On Tuesday, our first day in Managua, I went with several team members to the house of Carlos Sacasa, a Notre Dame alumnus, who graciously stores our construction materials. After inspecting our inventory, we prepared for dinner with Notre Dame alumni living in Nicaragua. Two incredible alumni attended the dinner, David Levy and Christianne Wheelock, who shared about themselves and their rich Nicaraguan history. Not only has Nicaragua struggled with political tyrants, it has also been challenged by the forces of nature. We learned that in 1972, the country was struck by an earthquake of magnitude 6.2, followed by two aftershocks that killed thousands and destroyed the capital of Managua. Despite Nicaragua’s difficult history, these two alumni refuse to give up on their home country and are determined to see it thrive.

The following day, we traveled to Mata de Tule, a rural community two hours from Managua, to inspect two bridges built by the 2013 and 2014 NDSEED teams. We were happy to discover that both bridges are still in great conditions and safe to use. It was powerful to see the lasting impact of NDSEED’s work on the communities and we enjoyed reminiscing with community members about the past teams. After a hard day of work, we recovered our strength for the following days.

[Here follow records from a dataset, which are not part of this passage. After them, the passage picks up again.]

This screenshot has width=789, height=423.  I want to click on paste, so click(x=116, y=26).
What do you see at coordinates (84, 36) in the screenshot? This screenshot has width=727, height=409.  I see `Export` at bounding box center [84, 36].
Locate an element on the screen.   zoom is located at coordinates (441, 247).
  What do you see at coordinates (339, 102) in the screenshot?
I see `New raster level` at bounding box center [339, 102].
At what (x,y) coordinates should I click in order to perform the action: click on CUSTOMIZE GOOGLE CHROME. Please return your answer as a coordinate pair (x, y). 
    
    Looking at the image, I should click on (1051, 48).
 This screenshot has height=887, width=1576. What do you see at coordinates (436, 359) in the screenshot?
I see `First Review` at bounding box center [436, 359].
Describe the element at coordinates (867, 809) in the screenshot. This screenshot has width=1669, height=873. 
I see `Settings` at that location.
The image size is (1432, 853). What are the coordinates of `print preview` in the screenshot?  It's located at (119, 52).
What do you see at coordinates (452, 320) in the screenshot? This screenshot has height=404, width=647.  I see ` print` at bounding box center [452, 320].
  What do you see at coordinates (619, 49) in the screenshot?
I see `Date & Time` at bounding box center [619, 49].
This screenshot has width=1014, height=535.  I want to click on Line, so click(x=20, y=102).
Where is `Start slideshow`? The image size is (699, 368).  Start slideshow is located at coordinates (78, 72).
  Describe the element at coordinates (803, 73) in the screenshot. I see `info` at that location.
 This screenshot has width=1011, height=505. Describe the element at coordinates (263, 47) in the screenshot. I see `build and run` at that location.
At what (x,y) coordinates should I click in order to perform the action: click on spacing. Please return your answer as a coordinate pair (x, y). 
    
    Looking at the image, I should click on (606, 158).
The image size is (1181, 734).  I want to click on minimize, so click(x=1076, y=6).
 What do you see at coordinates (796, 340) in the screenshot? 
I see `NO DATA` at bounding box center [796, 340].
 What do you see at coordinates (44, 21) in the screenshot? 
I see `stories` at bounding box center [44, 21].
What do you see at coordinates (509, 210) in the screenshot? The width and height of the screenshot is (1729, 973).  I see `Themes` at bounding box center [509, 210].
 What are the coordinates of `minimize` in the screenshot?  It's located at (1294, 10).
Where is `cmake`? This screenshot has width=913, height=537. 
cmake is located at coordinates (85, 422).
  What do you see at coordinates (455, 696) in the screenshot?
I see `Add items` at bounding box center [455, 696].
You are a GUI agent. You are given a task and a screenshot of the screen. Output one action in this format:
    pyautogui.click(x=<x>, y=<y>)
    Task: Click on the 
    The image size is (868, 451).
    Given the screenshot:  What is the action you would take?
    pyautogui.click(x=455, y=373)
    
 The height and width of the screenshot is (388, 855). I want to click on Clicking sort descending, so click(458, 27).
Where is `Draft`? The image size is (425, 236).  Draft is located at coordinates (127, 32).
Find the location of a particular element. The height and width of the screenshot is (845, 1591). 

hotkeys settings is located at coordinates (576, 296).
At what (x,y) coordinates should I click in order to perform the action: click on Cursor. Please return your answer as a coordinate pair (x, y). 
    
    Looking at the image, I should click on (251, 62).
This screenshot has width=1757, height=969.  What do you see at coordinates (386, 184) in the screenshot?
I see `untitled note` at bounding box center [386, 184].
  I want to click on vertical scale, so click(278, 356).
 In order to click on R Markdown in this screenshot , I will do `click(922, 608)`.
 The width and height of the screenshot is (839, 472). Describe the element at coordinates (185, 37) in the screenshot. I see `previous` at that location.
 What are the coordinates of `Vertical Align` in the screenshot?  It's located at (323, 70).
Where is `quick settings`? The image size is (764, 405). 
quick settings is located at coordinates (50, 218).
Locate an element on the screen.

On Thursday, we met with the American University of Managua (UAM) to talk about their research collaboration with our NDSEED team and the possibility of establishing an academic relationship with Notre Dame. After a productive meeting, we headed out to Sébaco, the closest city to our project in the summer. We gathered information from police stations, pharmacies, markets, and doctors to prepare ourselves for our 8 week immersion. The next morning, we met with Alex McNeill, the Nicaragua Program Manager for B2P. He led us to our community, Las Pencas, located an hour away from Sébaco, and three hours from Managua. The community members were overjoyed to see such a large group of volunteers, and are excited at the prospect of building a safe passageway across the Rio Viejo Santa Barbara.
The site was stunning. We were in a beautiful, isolated valley, where there was no electricity, no running water, and no phone signal. I was surprised to learn there had been numerous casualties due to the river flooding during the rainy season. We quickly realized this project was no joke. The anticipated footbridge will span a gorge 35 meters in depth and 130 meters across.

While some of my teammates helped Alex gather the topographical data by performing a standard site survey, other teammates spoke with community members. We informed them that we will be coming back during the summer for two months to work together to make this bridge a reality.

After being in Nicaragua for a week, I learned so much about myself and the people who surrounded me. I learned that amazing things can happen when a group of determined people get together. I also realized that this upcoming trip will be one of the most challenging yet rewarding projects of my life. Despite the sacrifices that await me, I wouldn’t have it any other way because the best way we can find ourselves and change the world is by “being the change we want to see in the world” (Mahatma Gandhi).